### EXERCISE DESCRIPTION
Rewrite every line of the listing, starting at the line containing "Where should I click to: Select the 下单表格" and ending at the line containing "tap(202, 67)". Offset each coordinate in the answers by -94.

### RECORDED DATA
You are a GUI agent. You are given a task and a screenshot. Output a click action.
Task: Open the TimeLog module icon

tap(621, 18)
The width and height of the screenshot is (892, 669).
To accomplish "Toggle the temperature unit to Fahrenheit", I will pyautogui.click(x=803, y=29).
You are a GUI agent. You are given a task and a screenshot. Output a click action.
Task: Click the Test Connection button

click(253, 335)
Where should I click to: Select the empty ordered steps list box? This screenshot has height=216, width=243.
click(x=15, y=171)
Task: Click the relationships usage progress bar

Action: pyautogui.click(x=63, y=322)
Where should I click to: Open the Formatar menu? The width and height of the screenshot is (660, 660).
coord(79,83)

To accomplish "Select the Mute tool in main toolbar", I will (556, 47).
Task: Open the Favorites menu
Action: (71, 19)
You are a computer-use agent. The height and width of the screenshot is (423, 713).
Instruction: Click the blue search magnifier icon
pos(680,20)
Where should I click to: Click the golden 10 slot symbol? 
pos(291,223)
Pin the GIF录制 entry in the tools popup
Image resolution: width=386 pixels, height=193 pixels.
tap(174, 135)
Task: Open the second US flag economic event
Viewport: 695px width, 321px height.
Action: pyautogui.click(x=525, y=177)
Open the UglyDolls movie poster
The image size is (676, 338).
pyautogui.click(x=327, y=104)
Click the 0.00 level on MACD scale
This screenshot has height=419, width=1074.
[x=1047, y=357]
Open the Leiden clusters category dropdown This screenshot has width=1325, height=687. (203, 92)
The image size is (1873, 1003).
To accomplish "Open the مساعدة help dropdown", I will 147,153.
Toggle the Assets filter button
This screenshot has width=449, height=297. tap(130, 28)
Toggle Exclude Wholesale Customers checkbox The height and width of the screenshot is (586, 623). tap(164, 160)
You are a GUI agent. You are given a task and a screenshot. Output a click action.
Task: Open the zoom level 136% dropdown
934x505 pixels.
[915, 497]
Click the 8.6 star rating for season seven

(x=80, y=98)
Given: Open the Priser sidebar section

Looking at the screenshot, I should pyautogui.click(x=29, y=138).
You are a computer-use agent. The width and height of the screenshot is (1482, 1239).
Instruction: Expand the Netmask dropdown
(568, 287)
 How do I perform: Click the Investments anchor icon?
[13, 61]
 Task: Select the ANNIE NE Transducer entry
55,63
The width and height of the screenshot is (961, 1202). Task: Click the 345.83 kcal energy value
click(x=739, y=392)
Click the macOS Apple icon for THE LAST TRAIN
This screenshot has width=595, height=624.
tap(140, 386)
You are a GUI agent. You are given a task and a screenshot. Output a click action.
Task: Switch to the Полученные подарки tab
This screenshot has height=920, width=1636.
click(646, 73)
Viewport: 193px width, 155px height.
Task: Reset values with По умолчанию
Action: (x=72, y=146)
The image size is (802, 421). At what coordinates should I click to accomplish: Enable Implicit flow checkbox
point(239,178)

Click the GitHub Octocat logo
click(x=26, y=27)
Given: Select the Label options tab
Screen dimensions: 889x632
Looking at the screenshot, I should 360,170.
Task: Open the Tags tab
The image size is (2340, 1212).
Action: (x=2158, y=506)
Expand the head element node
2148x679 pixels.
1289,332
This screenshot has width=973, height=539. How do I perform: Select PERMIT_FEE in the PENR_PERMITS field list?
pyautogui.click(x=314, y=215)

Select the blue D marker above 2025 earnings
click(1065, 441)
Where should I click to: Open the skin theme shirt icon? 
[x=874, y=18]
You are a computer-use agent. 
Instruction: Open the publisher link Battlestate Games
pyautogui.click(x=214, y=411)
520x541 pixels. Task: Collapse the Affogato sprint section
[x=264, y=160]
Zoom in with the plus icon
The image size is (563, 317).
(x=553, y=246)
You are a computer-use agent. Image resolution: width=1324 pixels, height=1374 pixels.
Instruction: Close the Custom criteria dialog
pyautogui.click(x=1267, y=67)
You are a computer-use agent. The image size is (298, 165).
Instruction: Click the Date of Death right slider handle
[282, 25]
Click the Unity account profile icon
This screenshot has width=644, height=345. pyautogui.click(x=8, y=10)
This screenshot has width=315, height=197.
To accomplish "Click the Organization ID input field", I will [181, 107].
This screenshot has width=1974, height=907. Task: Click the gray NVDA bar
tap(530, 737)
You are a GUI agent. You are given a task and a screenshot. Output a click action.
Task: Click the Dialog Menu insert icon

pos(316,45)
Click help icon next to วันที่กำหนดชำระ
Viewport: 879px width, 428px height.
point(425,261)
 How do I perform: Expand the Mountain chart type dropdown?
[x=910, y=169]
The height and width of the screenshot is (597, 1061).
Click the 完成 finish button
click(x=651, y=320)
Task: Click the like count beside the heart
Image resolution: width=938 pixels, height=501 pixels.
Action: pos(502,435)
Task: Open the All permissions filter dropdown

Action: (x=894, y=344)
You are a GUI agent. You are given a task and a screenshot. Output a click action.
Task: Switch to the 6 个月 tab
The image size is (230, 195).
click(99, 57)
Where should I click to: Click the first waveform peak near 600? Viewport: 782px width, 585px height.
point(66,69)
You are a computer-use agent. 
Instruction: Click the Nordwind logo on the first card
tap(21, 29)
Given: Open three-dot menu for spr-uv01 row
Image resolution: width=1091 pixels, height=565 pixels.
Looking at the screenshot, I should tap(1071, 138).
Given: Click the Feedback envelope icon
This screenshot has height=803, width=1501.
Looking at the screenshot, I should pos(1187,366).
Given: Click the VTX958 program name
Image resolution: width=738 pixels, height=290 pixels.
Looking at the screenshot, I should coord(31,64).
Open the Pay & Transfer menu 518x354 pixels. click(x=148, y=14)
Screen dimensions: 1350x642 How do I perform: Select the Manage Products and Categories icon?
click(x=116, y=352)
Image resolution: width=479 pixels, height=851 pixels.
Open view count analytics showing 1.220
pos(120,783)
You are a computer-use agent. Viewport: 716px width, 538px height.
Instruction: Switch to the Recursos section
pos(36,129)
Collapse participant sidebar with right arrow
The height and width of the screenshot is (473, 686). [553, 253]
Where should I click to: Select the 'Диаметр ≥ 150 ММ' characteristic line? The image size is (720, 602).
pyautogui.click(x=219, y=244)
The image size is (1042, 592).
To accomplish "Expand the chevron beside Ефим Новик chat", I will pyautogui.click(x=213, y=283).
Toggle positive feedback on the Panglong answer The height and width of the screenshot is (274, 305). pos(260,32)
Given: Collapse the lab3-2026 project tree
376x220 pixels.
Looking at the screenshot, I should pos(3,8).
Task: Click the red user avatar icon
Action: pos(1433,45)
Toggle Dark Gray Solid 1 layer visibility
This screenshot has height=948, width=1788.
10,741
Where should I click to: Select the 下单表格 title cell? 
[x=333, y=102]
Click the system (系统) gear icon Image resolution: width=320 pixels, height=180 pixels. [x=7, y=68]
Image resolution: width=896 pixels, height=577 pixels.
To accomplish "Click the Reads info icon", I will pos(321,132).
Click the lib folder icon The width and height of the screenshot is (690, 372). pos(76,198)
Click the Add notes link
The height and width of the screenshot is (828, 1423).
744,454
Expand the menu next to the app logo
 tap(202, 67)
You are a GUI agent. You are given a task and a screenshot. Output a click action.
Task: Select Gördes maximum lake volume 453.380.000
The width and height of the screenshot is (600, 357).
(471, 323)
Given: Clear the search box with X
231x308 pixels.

### FULL RESPONSE
Where should I click to: Select the 下单表格 title cell? 
[x=239, y=8]
Click the system (系统) gear icon Image resolution: width=320 pixels, height=180 pixels. [x=-87, y=-26]
Image resolution: width=896 pixels, height=577 pixels.
To accomplish "Click the Reads info icon", I will pos(227,38).
Click the lib folder icon The width and height of the screenshot is (690, 372). pos(-18,104)
Click the Add notes link
The height and width of the screenshot is (828, 1423).
650,360
Expand the menu next to the app logo
 tap(108, -27)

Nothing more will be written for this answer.